PSA density: PSA density considers the relationship between the level of PSA and the size of the prostate. An elevated PSA level might not be suspicious if a man has a very enlarged prostate; however, cancer might be overlooked in a man with an enlarged prostate.
Free versus attached PSA: Often used for men who have higher PSA values, free PSA may help determine what kind of prostate problem a man has. With benign prostate conditions (such as benign prostatic hyperplasia), there is more free PSA, whereas cancer produces more of the attached form. Researchers are looking at other ways to measure PSA and use these measurements to determine whether cancer is present.
Alteration of PSA cutoff level: A number of studies have used cutoff levels of 2.5 or 3.0 ng/mL, rather than the current cutoff of 4.0 ng/mL. In such studies, PSA measurements higher than 2.5 or 3.0 ng/mL are considered elevated. Researchers hope that using these lower cutoff levels will increase the chance of detecting prostate cancer; however, this method also may increase overdiagnosis and false-positive test results
Other Detection Methods
These can be used alone or together with a PSA test and digital rectal exam.

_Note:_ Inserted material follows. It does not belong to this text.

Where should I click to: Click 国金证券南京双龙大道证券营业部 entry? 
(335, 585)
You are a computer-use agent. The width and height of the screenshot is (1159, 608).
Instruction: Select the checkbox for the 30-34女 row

MicroRNA patterns: Researchers have found that the pattern of microRNAs in a cell can differ between healthy cells and cancer cells. Some research also suggests that the microRNA patterns in early-stage prostate cancer and late-stage prostate cancer may be different.
Nonmutation gene alterations: Research has already shown that certain genes become hypermethylated and inactivated during the development and progression of prostate cancer. Scientists hope to identify DNA methylation changes and protein modifications that could identify prostate cancer early and help predict tumor behavior.
Gene fusions: The gene fusions found in prostate cancer involve members of the ETS family of oncogenes. Researchers are investigating whether diagnostic or prognostic tests based on gene fusions can be developed.
PCA3: Also known as DD3, PCA3 is a prostate-specific RNA that is reported to be expressed at high levels in prostate tumor cells. A urine test for this RNA, to be used in addition to current prostate cancer screening tests, is currently under study.
Differential detection of metabolites: Molecules produced by the body's metabolic processes, or metabolites, may be able to help distinguish between benign prostate tissue, localized prostate cancer, and metastatic prostate cancer. One such molecule, known as sarcosine, may be associated with prostate cancer's invasiveness and aggressiveness. Investigators are determining whether they can develop a test based on sarcosine.
Proteo-imaging: Identifying different patterns of protein expression in healthy prostate tissue versus abnormal prostate tissue may help classify early prostate changes that may one day lead to cancer.
Protein patterns in the blood: Unique protein patterns in the blood may indicate the presence of prostate cancer. Researchers are studying these patterns to see whether more aggressive cancers can be distinguished from less aggressive ones.